Rositas de olor, El tropiezo de la Nati o El señor Adrián el primo, son otras tantas manifestaciones de esta variante, donde lo sainetesco y lo melodramático se funden en un equilibrio que, en cuanto fusión de vivencias contrapuestas, puede considerarse un cierto anticipo de lo grotesco.

El melodrama combina también con las estructuras duales mediante las que Arniches expone modelos de conducta. Son estas unas obras organizadas en dos fases: en la primera, se muestra la conducta negativa, el antimodelo, y se hace ver la infelicidad y el dolor que produce; en la segunda, se propone el modelo a seguir, demostrando que esa forma de ser es la garantía de una vida feliz. Esta arquitectura de contraste se combina con la melodramática de agresión y defensa en piezas como El camino de todos o D. Quintín el amargao, obras donde la peripecia dramática se orienta claramente a la lección moral que se contiene en la reparación del daño.

La actitud comprensiva y tolerante hacia la debilidad humana que se aprecia en el último tramo de la vida de Arniches, convierte estas dualidades entre lo malo y lo bueno en un contraste entre lo que hay (imperfección, debilidad, intransigencia) y lo que se desea. Errores achacables a la débil naturaleza humana y a las presiones sociales, impiden un desarrollo armónico de la persona. La avaricia de Miseria, la obsesión por la verdad en don Verdades, o la estéril pretensión aristocrática de Leonor son debilidades que provocan conflictos y situaciones perturbadoras donde el individuo no es feliz; y para desarrollar esta situación problemática, Arniches utiliza los recursos del melodrama, más acentuados si cabe en la resolución del conflicto. El niño que, con su inocencia, es capaz, finalmente, de conmover a Miseria en la última escena de la obra, viene a ser el mismo que en La noche de Reyes impide que el despechado Andrés mate a la infiel Lucía; la soledad de un anciano como don Verdades, transformada en ilusión de vivir por la juventud y alegría de Rosita, ya la conocimos en El hurón, pequeño entremés de 1908, donde don José y Teresita desempeñaban estos mismos papeles y conmovían mediante los mismos recursos. Porque a Arniches, que vuelve sobre sus pasos y utiliza resortes de su propia cantera, sólo parece preocuparle la necesidad de tolerancia, generosidad y comprensión.

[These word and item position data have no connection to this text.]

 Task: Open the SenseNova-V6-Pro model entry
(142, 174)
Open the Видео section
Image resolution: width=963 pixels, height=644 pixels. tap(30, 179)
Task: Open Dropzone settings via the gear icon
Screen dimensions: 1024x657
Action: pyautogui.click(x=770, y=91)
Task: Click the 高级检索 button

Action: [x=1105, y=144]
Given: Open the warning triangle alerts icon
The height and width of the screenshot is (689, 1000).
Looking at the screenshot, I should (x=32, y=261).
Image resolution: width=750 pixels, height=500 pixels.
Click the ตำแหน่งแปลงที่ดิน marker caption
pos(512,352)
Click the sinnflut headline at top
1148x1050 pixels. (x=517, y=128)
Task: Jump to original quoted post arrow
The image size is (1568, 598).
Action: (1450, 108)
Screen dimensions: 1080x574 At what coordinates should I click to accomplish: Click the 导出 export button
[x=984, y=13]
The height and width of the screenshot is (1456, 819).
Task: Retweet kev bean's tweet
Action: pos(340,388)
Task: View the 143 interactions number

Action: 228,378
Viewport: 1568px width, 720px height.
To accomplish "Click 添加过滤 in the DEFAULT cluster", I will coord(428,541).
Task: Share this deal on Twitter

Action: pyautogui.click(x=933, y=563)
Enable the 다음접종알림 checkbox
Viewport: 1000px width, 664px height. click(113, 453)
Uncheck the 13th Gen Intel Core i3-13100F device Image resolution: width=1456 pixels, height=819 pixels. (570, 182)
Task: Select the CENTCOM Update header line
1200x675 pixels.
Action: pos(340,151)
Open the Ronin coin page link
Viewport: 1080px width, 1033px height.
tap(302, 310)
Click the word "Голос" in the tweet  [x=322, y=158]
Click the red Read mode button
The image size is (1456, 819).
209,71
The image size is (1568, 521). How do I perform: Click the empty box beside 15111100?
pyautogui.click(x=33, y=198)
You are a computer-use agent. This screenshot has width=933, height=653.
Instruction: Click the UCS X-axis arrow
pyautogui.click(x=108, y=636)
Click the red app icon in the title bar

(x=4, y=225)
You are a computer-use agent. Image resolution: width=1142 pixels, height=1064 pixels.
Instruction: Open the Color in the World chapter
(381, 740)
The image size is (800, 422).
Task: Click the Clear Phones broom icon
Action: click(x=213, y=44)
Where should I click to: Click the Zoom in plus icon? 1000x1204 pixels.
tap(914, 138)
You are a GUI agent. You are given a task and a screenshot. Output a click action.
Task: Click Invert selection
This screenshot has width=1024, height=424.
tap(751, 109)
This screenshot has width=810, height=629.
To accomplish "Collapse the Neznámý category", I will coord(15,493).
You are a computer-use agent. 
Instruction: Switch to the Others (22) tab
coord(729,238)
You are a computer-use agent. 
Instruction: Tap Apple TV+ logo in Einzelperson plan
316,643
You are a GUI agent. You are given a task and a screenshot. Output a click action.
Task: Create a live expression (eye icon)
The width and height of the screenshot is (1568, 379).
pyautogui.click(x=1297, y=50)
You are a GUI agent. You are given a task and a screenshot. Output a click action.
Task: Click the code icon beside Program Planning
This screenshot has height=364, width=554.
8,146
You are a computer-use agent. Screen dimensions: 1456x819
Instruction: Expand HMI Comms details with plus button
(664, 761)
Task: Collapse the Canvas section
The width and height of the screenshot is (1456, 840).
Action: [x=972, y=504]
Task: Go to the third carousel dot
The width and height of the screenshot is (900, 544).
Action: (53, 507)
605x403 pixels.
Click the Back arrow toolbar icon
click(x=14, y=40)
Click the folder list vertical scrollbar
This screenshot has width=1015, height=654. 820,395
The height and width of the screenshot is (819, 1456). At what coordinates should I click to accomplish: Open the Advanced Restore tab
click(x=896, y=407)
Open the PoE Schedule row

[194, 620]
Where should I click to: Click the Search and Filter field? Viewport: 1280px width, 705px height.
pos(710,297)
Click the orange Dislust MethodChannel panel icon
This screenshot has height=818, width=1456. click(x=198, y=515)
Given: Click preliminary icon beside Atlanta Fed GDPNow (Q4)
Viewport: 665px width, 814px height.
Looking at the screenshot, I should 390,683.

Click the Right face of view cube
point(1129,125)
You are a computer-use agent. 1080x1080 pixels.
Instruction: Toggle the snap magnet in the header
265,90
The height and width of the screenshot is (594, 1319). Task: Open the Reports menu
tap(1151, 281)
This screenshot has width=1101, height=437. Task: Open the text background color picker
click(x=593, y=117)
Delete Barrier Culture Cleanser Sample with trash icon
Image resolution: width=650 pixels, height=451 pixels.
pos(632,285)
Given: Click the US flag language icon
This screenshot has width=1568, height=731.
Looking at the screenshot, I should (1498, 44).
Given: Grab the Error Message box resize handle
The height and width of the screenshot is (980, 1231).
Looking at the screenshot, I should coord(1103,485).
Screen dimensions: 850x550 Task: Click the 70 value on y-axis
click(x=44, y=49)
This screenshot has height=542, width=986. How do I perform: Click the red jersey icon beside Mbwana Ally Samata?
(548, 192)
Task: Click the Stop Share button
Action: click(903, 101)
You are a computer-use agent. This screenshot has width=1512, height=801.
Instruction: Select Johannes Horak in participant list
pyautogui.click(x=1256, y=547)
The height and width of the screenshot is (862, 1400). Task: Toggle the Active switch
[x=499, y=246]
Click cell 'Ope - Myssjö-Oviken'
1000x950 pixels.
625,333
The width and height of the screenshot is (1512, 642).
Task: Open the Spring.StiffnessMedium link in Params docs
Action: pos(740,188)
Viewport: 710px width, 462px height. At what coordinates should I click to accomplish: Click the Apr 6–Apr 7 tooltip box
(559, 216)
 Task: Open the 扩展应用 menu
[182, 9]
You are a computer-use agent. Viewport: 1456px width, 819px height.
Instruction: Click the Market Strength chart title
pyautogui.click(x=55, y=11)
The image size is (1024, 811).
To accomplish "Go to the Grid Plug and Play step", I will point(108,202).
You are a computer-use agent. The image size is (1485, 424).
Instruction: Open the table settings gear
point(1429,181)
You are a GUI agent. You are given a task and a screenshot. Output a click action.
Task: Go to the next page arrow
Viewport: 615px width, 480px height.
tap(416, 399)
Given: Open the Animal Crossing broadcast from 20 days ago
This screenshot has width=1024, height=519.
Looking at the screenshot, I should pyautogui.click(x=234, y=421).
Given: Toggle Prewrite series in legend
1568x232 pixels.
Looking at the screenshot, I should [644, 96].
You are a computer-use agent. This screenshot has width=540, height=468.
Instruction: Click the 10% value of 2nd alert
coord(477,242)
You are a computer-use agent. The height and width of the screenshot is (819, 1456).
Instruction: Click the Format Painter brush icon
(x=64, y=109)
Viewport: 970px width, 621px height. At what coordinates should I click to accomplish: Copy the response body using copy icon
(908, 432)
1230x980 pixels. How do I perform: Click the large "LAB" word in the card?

En conclusión, el constante recurso a lo sentimental, que incluso llega a ser la piedra angular de ciertas arquitecturas teatrales; la expansión de esta estructura hasta afectar a otras de signo distinto, así como la constante integración de recursos de naturaleza diversa, hacen necesario equilibrar la imagen del Arniches cómico con la del Arniches capaz de emocionar; porque es, precisamente, la fusión de ambos elementos lo que define su personalidad dramática, que en la creación de lo grotesco alcanzará su expresión más lograda.

Gráfico






Obras citadas

ARNICHES, C. y GARCÍA ÁLVAREZ, E., Alma de Dios, Madrid, S. A. E., R. Velasco, 190.

ARNICHES, C., Yo quiero, Madrid, col. La Farsa, n.º 447, 1936.

PAVIS, P., Diccionario del teatro. Dramaturgia, estética, semiología, Barcelona, Paidós, 1983.